Former aircraft carrier Viraat to become a floating museum: Fadnavis

Devendra Fadnavis (Photo: File)


Former Indian Navy aircraft carrier, the INS Viraat, will be reincarnated as a floating museum at an estimated cost of Rs 852 crore, Maharashtra Chief Minister Devendra Fadnavis said on Thursday.

INS Viraat, which holds place of pride in Indian defence history, was decommissioned in March 2017 and since then has been laid up at the Naval Dockyard here.

The decision to convert it into a museum and to highlight its glorious history was approved by the state cabinet meeting presided over by Fadnavis.

The project will be implemented on a public-private partnership mode and a preliminary proposal for this has already been submitted for the Defence Ministry’s approval.

Fadnavis said ‘Viraat’ will be housed on a concrete foundation near the Arabian Sea at the Golden Rocks on Nivati Beach in Sindhudurg district, around 535 km south of Mumbai, near the Goa border.

The ‘Viraat’ complex would include other facilities such as adventures, sailing, skydiving and marine training for merchant sailors.
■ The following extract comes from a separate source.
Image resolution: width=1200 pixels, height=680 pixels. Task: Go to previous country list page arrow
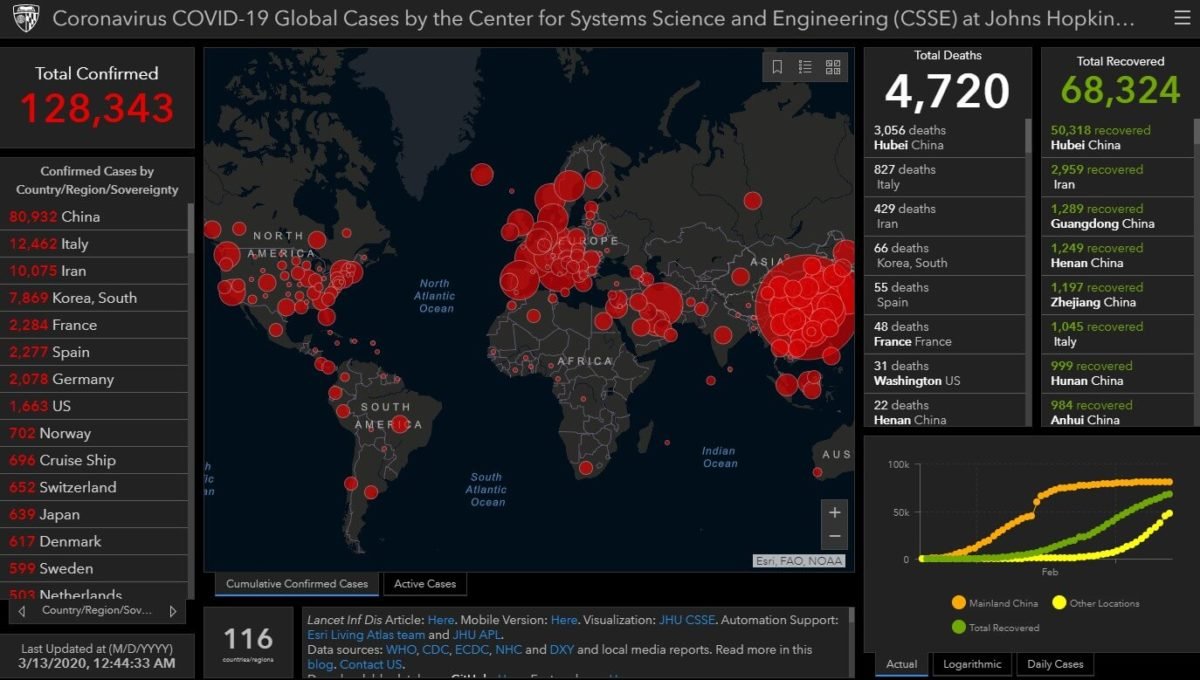[22, 610]

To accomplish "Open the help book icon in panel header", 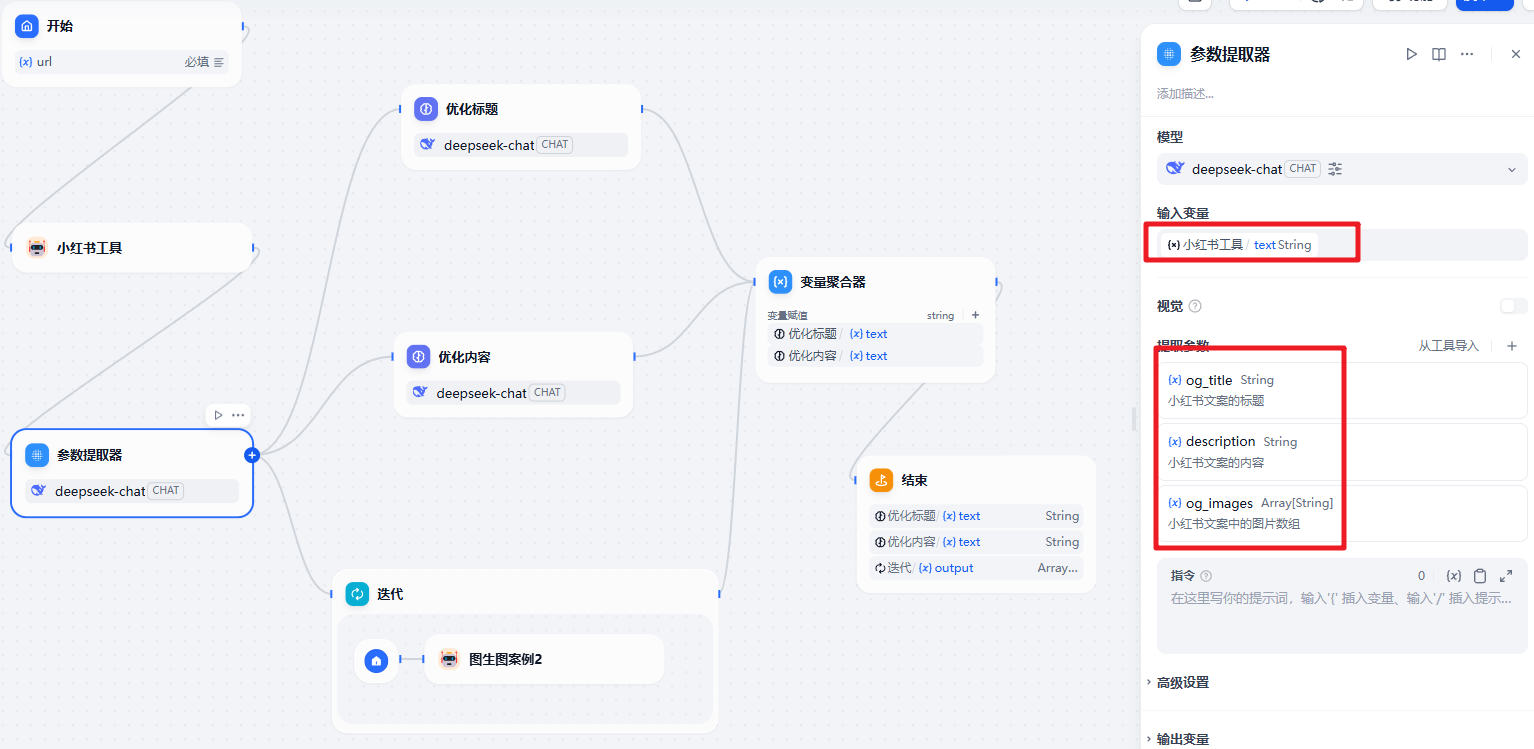I will coord(1439,54).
The main museum would be a major attraction for tourists who flock to Sindhudurg, ranked among the cleanest districts in the country.

The Viraat museum will feature facilities related to the marine world, audio-visual programmes, a virtual hall displaying marine history and other attractions.
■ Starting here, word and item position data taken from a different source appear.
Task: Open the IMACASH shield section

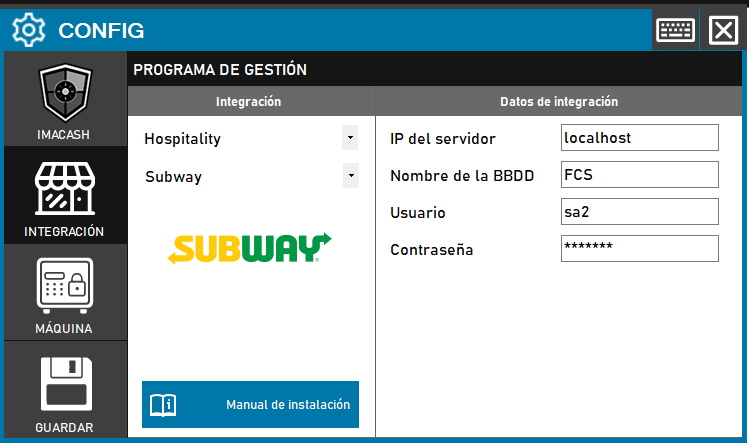Action: tap(65, 100)
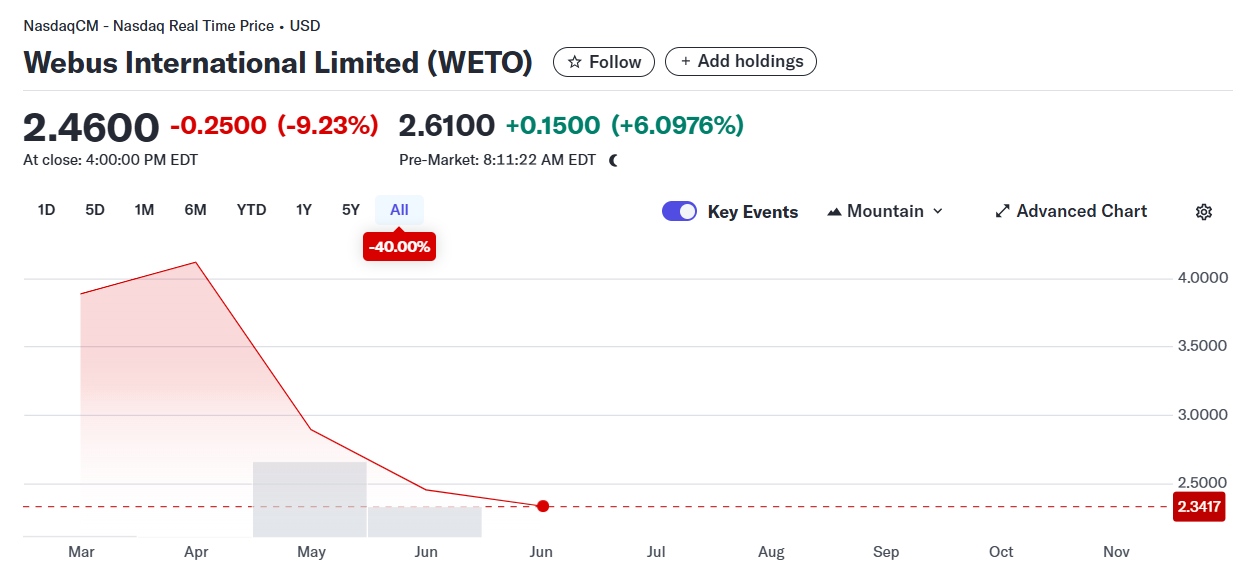Select the 1D time range tab
This screenshot has height=570, width=1249.
pos(46,210)
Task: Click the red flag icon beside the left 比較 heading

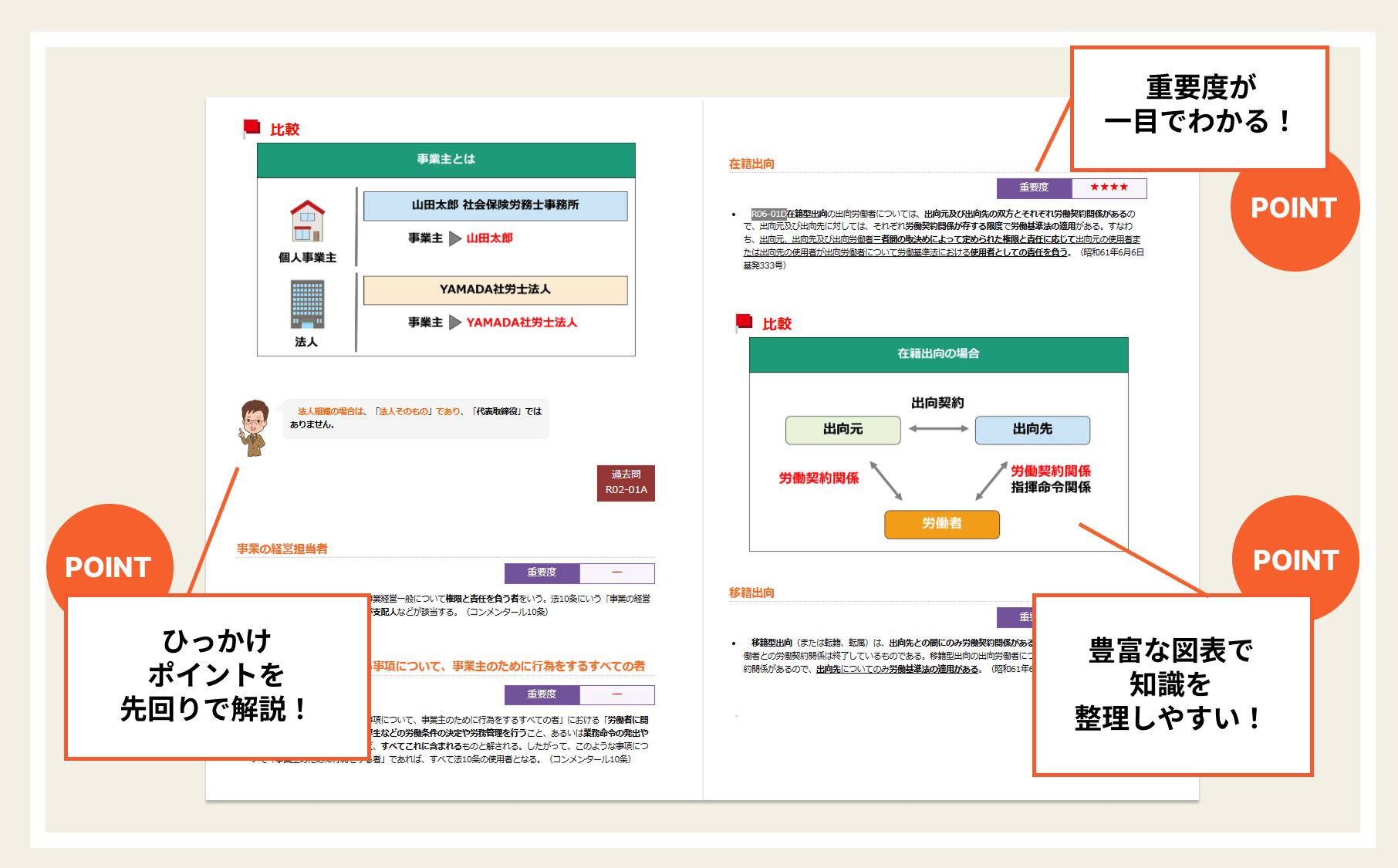Action: point(252,128)
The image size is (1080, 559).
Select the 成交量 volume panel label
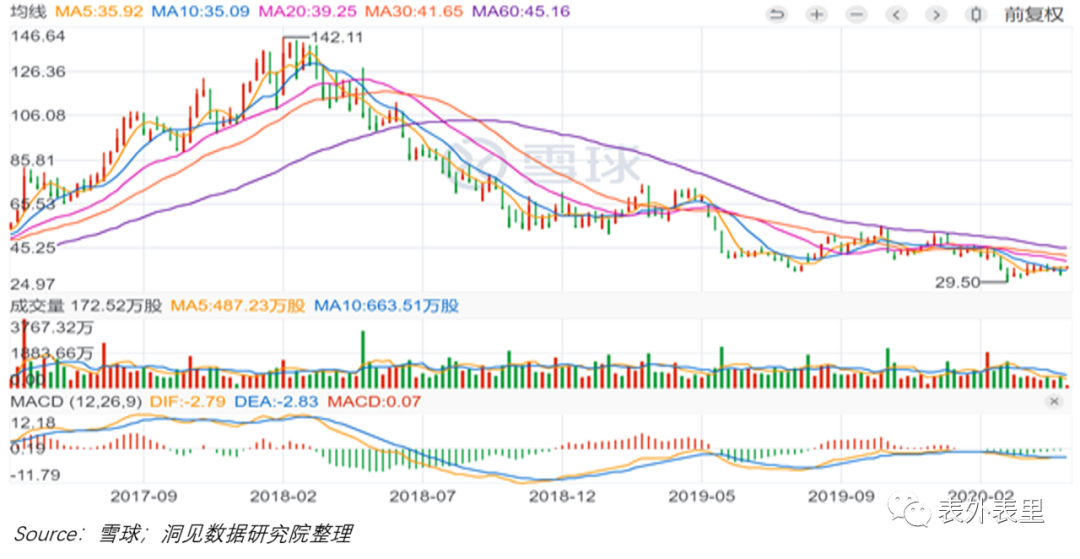point(36,306)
Fadnavis said a committee headed by the Chief Secretary will work out the modalities of the PPP contract and other details for the project.

Commissioned in 1959 as the Britain’s Royal Navy’s HMS Hermes, it was bought by India and then commissioned into the Navy as ‘INS Viraat’ in 1987.

The 226.50 metres long, 28,700 tonnes (fully loaded) aircraft carrier served the Navy for almost three decades before being de-commissioned last year.

India’s maiden aircraft carrier, the ‘INS Vikrant’ which was decommissioned in January 1997, served as a museum ship in south Mumbai till 2012.

Later, after all efforts to save and preserve it failed, mainly due to resources crunch, it was finally auctioned and sold as scrap in 2014.